Tuesday, 28 June 2016

Consensus and Profile

For this problem we are asked to find a sequence that is as similar to the given set of sequences as possible (the consensus sequence). To complete the task the problem states that we should make a profile matrix containing the number of times each nucleotide (A, T, G or C) occurs at each position of the sequences. We should then be able to build the consensus sequence from this.

I started by breaking down the problem into four different parts. First off, I wanted the program to parse the FASTA-file and add the sequences to a nested list. This way I could then easily iterate over the sequences in the list in order to count the occurrence of each nucleotide in each position. The following code opens the FASTA-file and adds each sequence to a separate list inside the list sequences

from Bio import SeqIO                      
sequences = []                             
handle = open('sampledata.fasta', 'r')     
for record in SeqIO.parse(handle, 'fasta'):
     sequence = []                         
     for nt in record.seq:                 
          sequence.extend(nt)              
     sequences.append(sequence)            
handle.close()                             

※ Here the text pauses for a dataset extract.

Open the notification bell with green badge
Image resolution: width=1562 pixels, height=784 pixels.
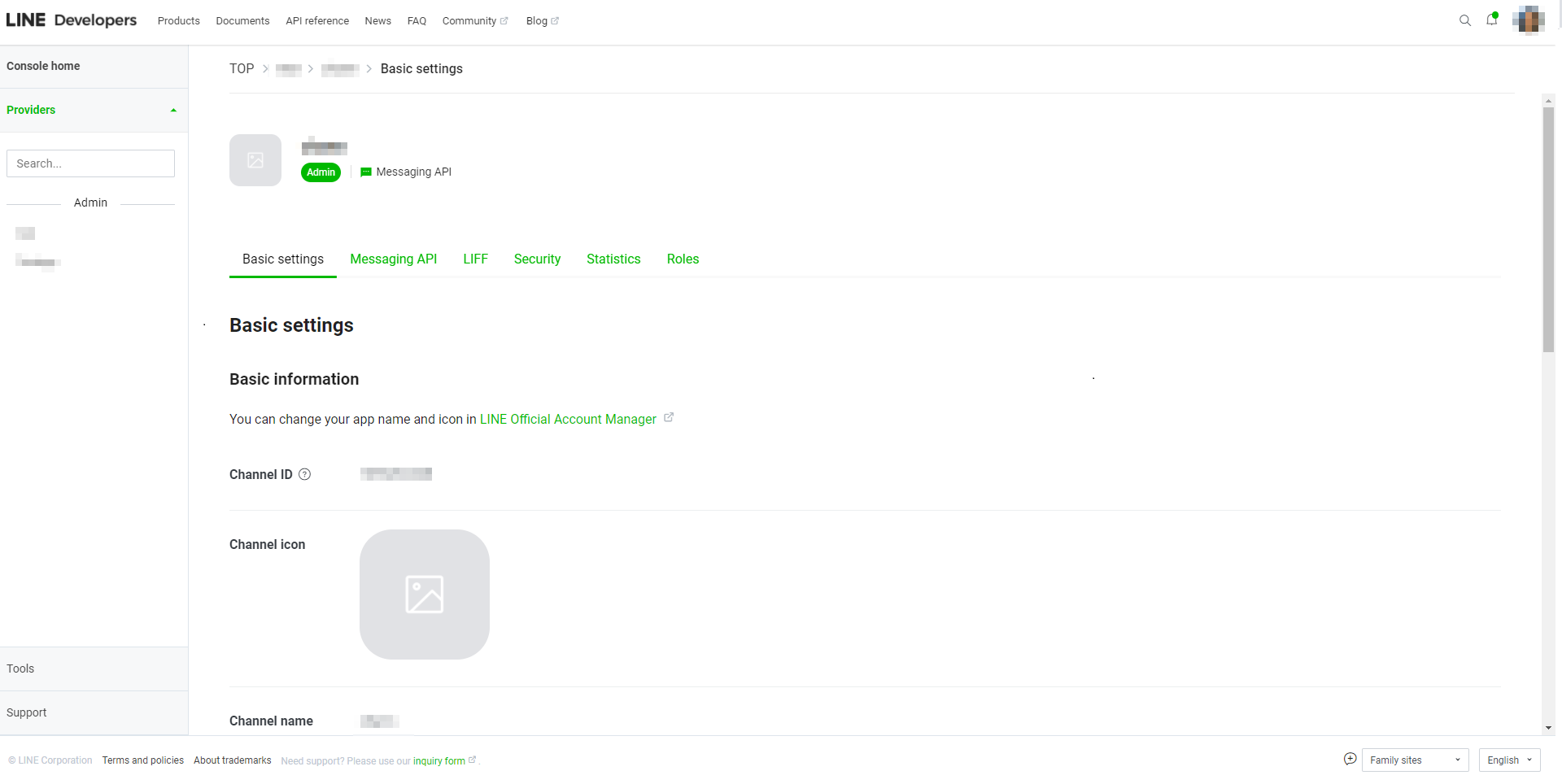click(x=1492, y=20)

For the second part of the program I needed to count the occurrence of each nucleotide at each position and summarize the results in a profile matrix. I must admit that I had some problems with this part of the program. All those problems were finally explained by the way I had initialized the profile matrix:

profile = [[0]*len(sequences)]*4

What I didn't realize when I wrote this is that the *4 operation makes dependent copies, so while this gave me the look I wanted for my profile matrix, each time I added something to a specific position of one of the nested lists, the same was added to the corresponding position of the other three. When I finally realized this I changed the profile matrix into a numpy matrix and all problems were resolved. The following code iterates over each nucleotide in each of the sequences and counts the number of times they occur at a specific position. The results are added continually to the profile matrix.

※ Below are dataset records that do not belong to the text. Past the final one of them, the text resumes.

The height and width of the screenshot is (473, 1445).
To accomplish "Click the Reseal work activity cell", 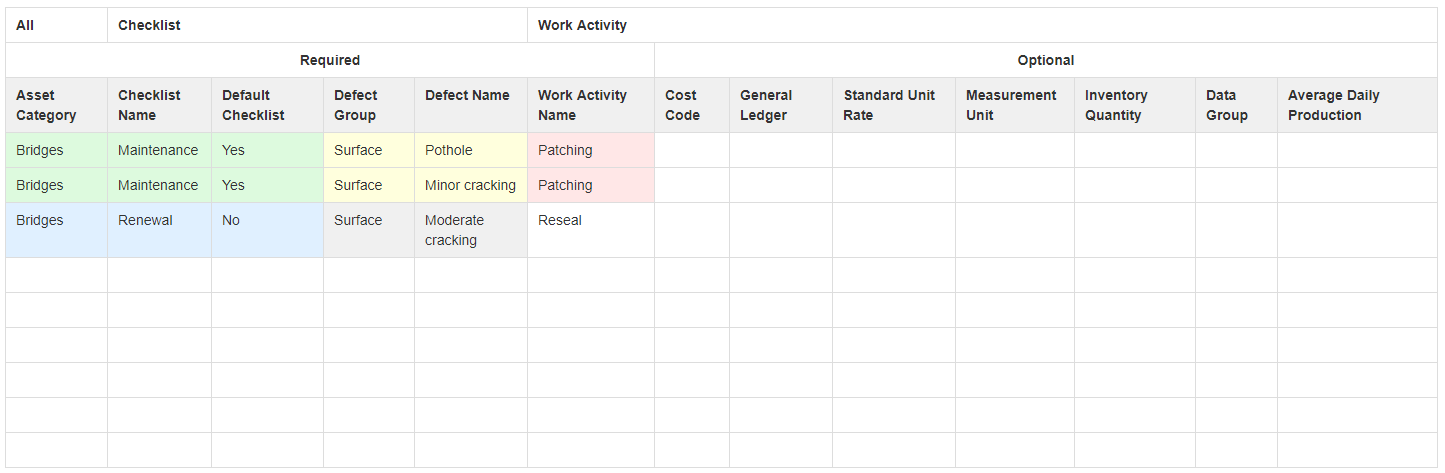I will pos(590,230).
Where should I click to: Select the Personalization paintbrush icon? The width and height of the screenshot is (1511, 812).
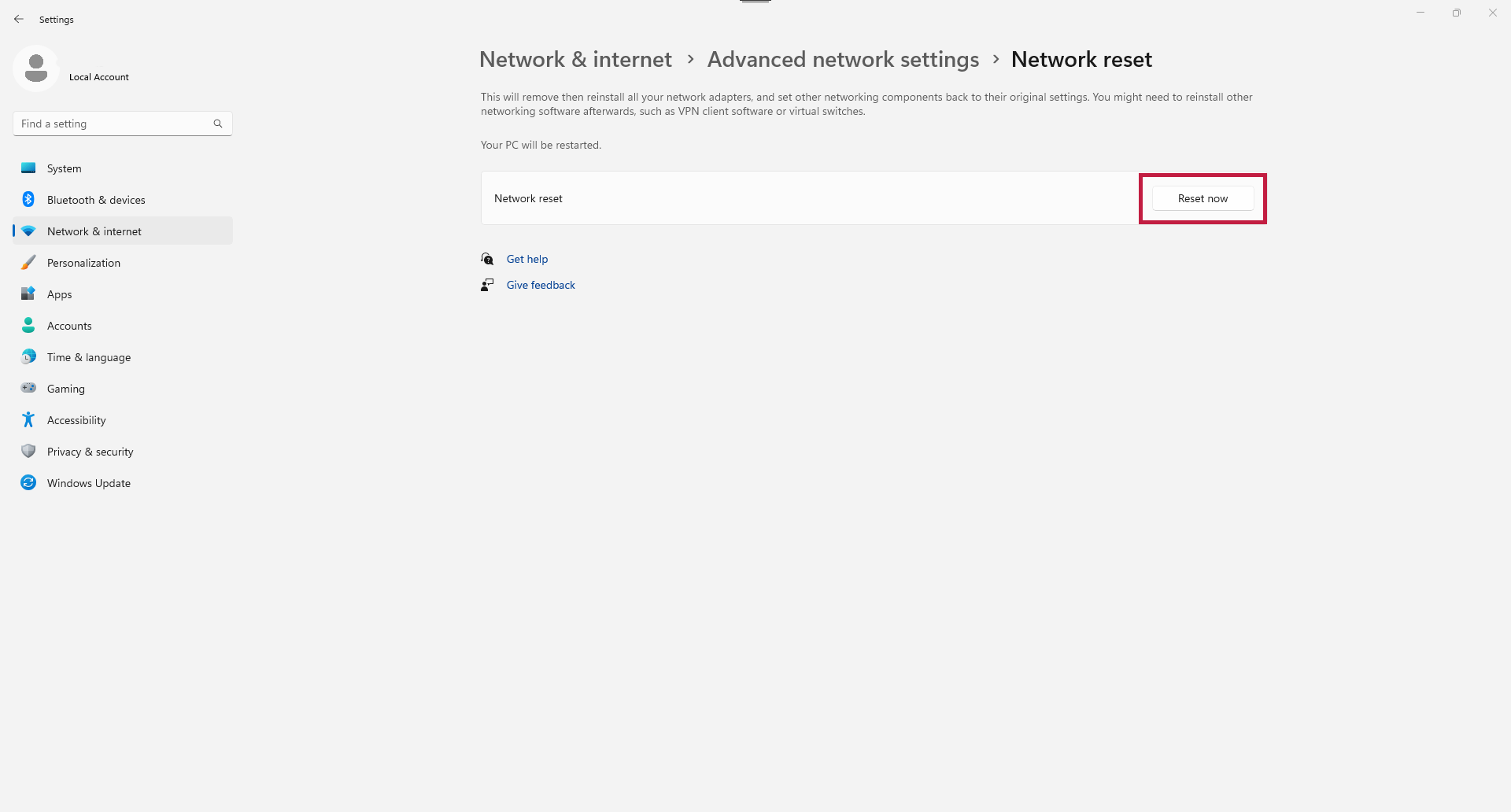pyautogui.click(x=28, y=263)
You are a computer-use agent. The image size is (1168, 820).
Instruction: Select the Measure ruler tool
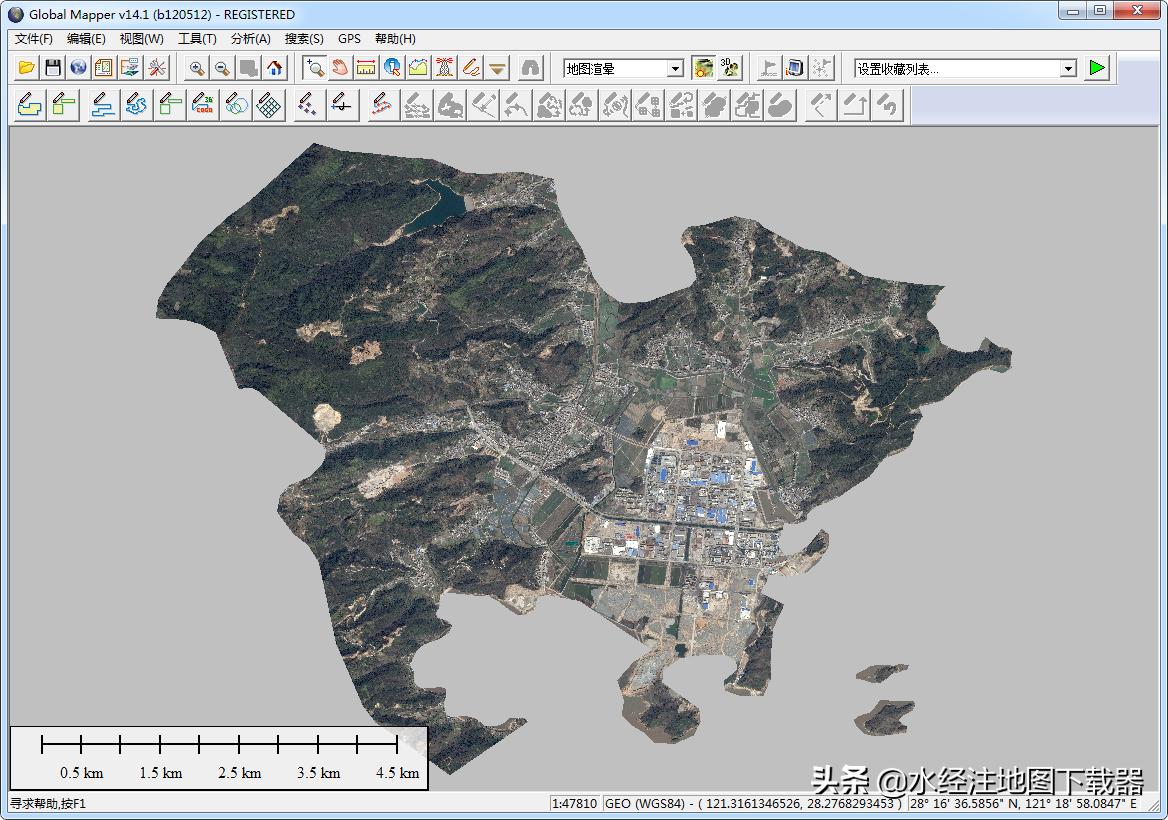(366, 68)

import numpy                                                  
profile = numpy.zeros((4, len(sequences[0])), dtype=numpy.int)
for i,line in enumerate(sequences):                           
     for j, nt in enumerate(line):                            
          if nt == 'A':                                       
               profile[0][j] += 1                             
          elif nt == 'C':                                     
               profile[1][j] += 1                             
          elif nt == 'G':                                     
               profile[2][j] += 1                             
          elif nt == 'T':                                     
               profile[3][j] += 1                             

For the third part the program needed to evaluate the profile matrix and create the consensus sequence (any one of them would suffice in the case that there were more than one). The following code does just that. If two nucleotides occur equally many times in a position than only the first one in the order given in the program will be added to the consensus sequence.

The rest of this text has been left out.